(Records for locating words and elements)
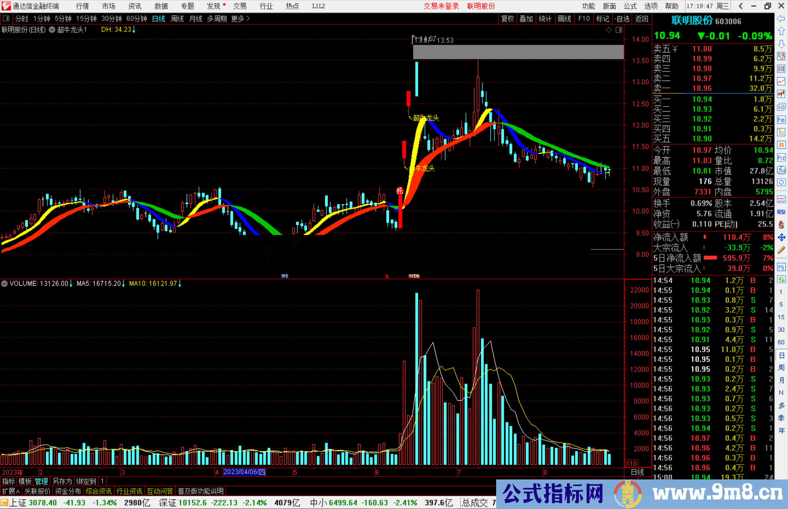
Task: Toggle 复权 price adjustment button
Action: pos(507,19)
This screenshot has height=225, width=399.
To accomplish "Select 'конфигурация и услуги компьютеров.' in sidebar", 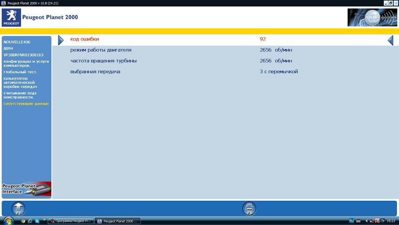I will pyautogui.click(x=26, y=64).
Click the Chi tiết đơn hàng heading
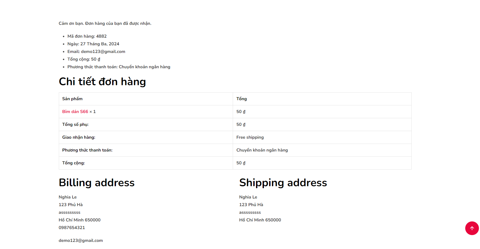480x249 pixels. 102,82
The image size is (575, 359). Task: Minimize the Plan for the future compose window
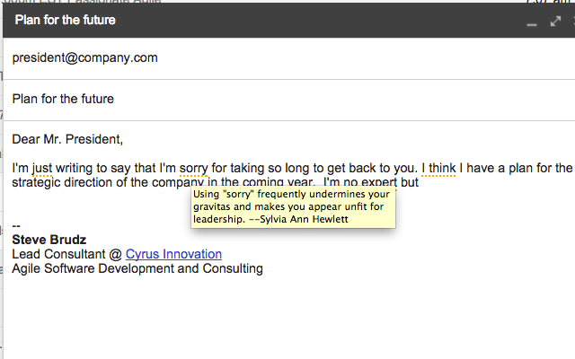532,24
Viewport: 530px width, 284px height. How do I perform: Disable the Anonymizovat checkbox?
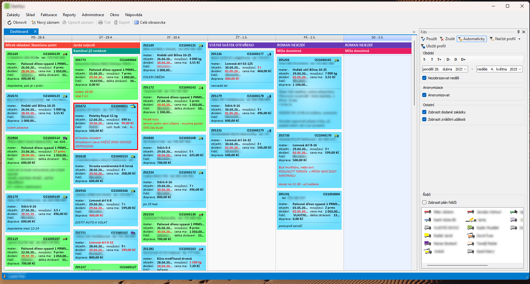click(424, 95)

• [WRITTEN INSTRUCTION] Count the lines in the material above that contain the string "Task", treating uppercase and lowercase as different. Give only the number.

• [EXERCISE OUTPUT] 2